== Segment start ==

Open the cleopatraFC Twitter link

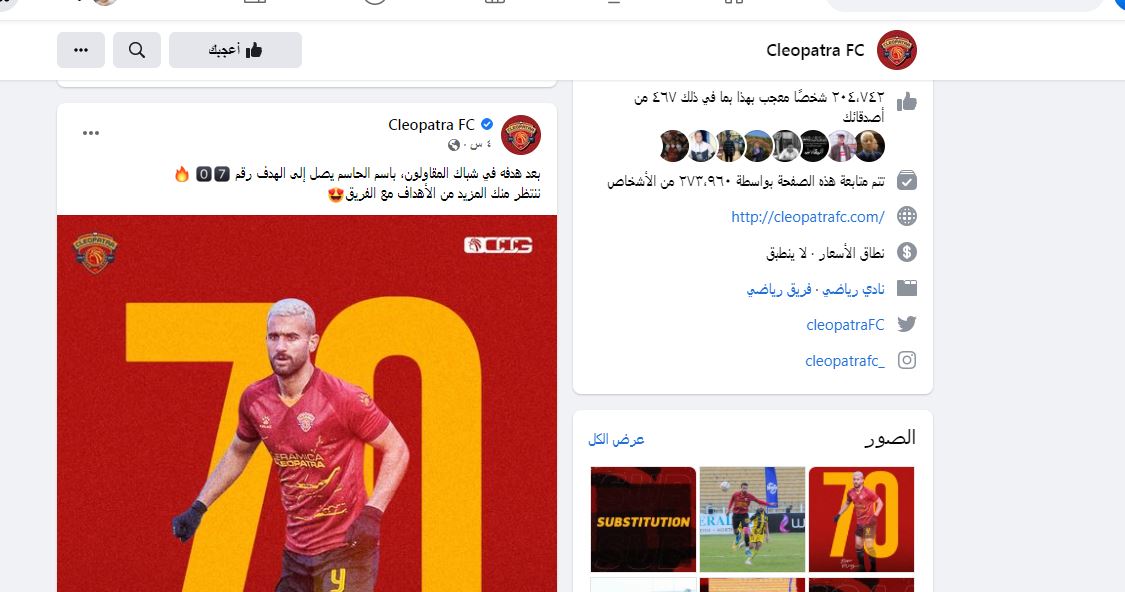coord(845,324)
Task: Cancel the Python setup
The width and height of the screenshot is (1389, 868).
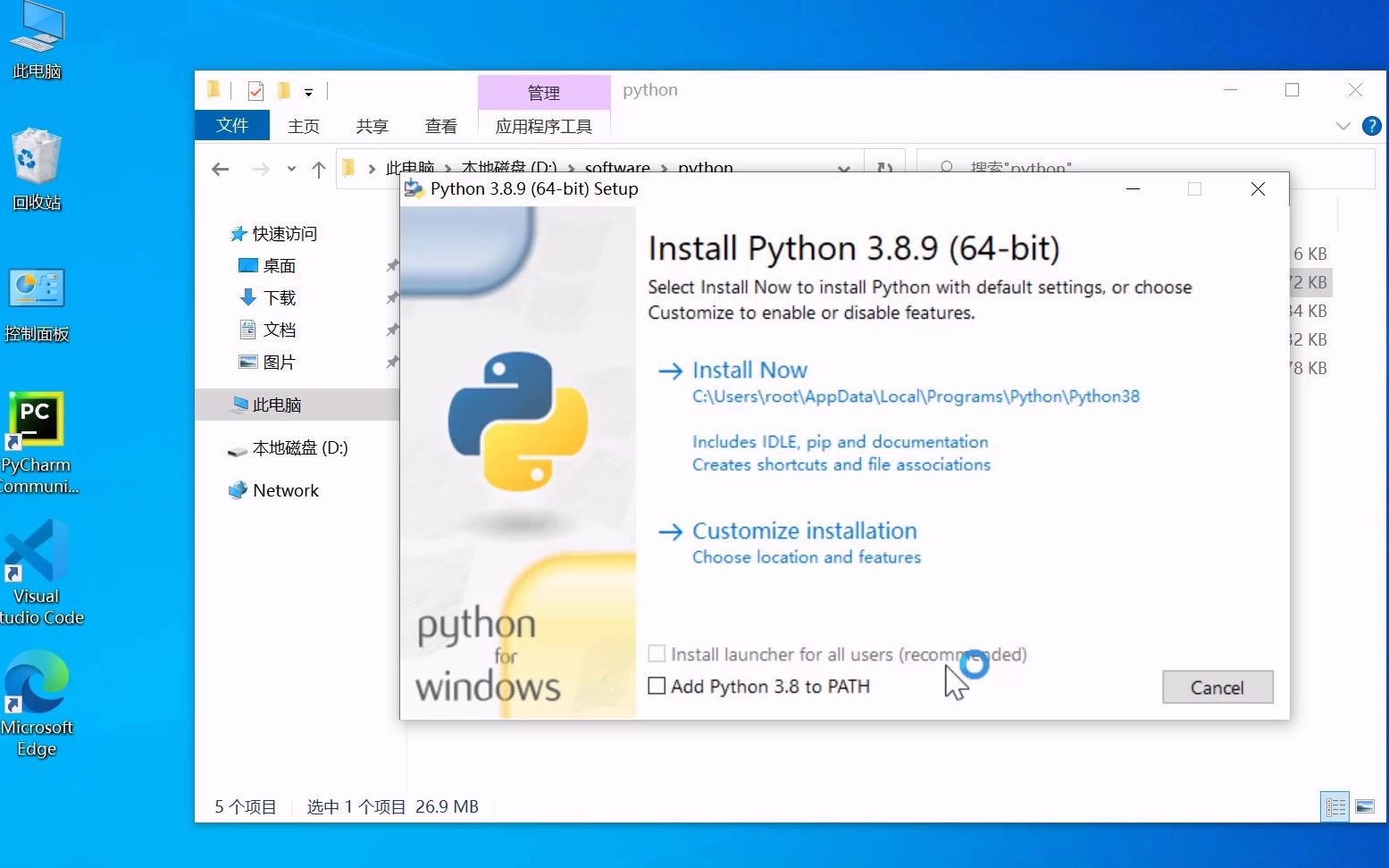Action: click(1217, 687)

== Segment end ==

Verbatim repetition of the entries is required, excluding any pictures.

Open the cleopatraFC Twitter link

coord(845,324)
Task: Cancel the Python setup
The width and height of the screenshot is (1389, 868).
Action: click(1217, 687)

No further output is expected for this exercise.